E aqui reside um dos grandes trunfos da HQ: a maneira como Jeff Smith insere a ciência dentro da narrativa sem torná-la inacessível. As teorias de Tesla, que já beiram a ficção por si só, funcionam como espinha dorsal do enredo. Há espaço para explicações sobre campos eletromagnéticos, frequências ressonantes e o famoso “Raio da Morte”, mas tudo isso é filtrado pela jornada emocional do protagonista. Em vez de didatismo enfadonho, temos um misto de thriller, drama e ficção científica de alto nível.

Para os leitores que saem da adolescência rumo à vida adulta – ou para os adultos que ainda têm paixão por ciência e narrativa gráfica -, RASL é um prato cheio. Sua trama não subestima o leitor. Exige atenção, paciência e disposição para encarar não apenas conceitos científicos complexos, mas também os dilemas morais que surgem quando se manipula conhecimento com poder destrutivo.

E, apesar do tom adulto e sombrio, o traço de Jeff Smith continua fiel à sua essência cartunesca. E essa escolha é, novamente, brilhante. O contraste entre o visual mais “leve” e o conteúdo denso cria uma tensão constante nas páginas. As cores vibrantes (na versão colorida que chegou ao Brasil), os planos angulados e os jogos de sombra intensificam a sensação de vertigem de um protagonista que, a cada salto dimensional, perde um pouco mais de si mesmo. Em alguns momentos, as páginas remetem a obras como Donnie Darko ou O Homem do Castelo Alto, onde o multiverso é mais do que um truque de enredo – é uma metáfora para a culpa, a memória e o desejo de reescrever o passado.

Outro acerto notável é como Smith trabalha a ancestralidade e a espiritualidade. RASL, em suas viagens por outras dimensões, entra em contato com elementos da mitologia dos povos originários norte-americanos. Esses encontros, mais do que meros floreios narrativos, inserem uma camada simbólica à trama – como se ciência e espiritualidade fossem dois caminhos possíveis para compreender o que é o real.

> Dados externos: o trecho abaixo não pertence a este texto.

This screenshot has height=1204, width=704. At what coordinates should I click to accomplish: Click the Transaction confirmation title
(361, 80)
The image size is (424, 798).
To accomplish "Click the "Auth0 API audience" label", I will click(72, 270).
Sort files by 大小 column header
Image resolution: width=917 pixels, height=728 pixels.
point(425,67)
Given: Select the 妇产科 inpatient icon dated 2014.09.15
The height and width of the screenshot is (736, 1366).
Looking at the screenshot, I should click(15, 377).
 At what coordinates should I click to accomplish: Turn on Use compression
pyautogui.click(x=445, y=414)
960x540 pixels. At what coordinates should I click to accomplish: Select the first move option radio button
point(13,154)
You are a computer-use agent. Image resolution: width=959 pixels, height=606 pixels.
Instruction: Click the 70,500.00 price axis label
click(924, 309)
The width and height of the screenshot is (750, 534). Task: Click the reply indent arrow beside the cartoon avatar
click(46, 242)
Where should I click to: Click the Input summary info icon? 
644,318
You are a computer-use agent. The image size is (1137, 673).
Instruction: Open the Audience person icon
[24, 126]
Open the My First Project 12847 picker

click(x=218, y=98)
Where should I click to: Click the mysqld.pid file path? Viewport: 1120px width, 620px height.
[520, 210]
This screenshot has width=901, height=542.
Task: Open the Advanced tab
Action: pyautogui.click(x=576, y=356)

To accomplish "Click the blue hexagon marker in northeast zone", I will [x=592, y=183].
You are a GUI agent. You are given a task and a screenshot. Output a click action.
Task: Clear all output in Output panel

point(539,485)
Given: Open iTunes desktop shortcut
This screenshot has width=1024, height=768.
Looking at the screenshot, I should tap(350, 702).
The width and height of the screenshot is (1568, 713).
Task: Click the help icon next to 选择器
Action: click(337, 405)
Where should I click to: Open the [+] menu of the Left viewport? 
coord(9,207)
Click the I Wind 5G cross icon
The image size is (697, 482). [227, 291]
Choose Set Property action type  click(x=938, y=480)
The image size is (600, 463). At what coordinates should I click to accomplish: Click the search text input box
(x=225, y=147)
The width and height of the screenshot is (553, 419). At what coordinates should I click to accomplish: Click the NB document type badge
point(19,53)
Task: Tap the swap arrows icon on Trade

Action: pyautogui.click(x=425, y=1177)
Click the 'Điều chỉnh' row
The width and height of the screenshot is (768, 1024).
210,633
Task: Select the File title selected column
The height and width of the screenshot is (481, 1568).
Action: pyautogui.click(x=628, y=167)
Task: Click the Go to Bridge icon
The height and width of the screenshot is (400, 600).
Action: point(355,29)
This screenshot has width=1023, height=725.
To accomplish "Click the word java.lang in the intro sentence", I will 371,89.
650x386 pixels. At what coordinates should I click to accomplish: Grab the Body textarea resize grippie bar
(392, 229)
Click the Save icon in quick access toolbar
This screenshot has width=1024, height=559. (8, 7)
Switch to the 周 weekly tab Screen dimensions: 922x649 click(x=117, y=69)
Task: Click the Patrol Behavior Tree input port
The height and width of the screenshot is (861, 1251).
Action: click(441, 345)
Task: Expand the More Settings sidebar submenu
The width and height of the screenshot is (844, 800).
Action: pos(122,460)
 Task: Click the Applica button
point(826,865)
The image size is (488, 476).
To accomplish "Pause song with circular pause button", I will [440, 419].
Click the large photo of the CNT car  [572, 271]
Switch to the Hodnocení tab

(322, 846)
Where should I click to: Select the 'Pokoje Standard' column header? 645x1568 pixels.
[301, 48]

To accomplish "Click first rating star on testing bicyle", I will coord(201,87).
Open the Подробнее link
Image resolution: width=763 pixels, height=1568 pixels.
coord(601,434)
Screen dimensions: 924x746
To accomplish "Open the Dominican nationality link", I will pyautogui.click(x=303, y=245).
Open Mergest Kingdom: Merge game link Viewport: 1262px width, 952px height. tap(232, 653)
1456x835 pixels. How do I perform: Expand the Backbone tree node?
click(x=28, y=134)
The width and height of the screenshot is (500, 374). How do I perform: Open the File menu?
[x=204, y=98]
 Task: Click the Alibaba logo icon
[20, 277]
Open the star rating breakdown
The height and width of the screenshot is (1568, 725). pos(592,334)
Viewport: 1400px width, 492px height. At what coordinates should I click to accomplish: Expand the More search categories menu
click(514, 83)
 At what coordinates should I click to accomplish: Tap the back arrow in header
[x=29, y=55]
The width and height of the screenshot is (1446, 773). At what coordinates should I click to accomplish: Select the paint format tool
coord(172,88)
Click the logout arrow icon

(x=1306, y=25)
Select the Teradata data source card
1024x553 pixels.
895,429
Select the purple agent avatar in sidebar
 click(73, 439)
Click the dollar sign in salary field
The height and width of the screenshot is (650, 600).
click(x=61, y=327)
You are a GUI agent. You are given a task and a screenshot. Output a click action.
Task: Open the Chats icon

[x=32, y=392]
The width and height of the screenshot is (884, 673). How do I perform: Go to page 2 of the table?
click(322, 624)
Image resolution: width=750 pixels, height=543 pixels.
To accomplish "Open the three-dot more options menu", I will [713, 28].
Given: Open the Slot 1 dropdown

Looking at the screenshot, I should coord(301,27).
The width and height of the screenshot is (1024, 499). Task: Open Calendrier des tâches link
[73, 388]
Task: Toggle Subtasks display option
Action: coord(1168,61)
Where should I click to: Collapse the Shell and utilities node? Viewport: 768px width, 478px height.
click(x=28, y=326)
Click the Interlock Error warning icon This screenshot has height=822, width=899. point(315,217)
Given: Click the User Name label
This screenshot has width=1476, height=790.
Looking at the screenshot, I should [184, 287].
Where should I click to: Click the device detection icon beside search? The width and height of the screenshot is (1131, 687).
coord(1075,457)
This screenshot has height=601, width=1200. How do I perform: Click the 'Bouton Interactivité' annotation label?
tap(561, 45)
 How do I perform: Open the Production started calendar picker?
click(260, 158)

Essa abordagem de misturar teorias científicas e ancestralidade espiritual nunca soa forçada. Pelo contrário, ela aprofunda a discussão sobre responsabilidade: o que fazemos com o conhecimento que temos? Como lidar com as consequências dos nossos atos, mesmo quando foram motivados por boas intenções?

A edição da Todavia faz jus à grandiosidade da obra. O volume único é bem cuidado, com impressão de qualidade, capa resistente e tradução precisa de Érico Assis, que mais uma vez mostra por que é um dos principais nomes da tradução de quadrinhos no Brasil. É uma edição definitiva, feita para ser lida, relida e discutida.

No fim das contas, RASL não é apenas uma história sobre mundos paralelos. É uma HQ sobre um homem tentando costurar os retalhos de sua própria alma enquanto salta entre versões possíveis de sua vida. É sobre arte, ciência e escolhas – e sobre como cada uma delas pode nos levar por caminhos irreversíveis.

Se Jeff Smith já era querido no mundo dos quadrinhos por sua sensibilidade e domínio do ritmo narrativo, com RASL ele se consolida como um autor capaz de ampliar seu próprio universo criativo sem perder sua identidade. Uma leitura obrigatória para quem gosta de quadrinhos que desafiam tanto a mente quanto o coração.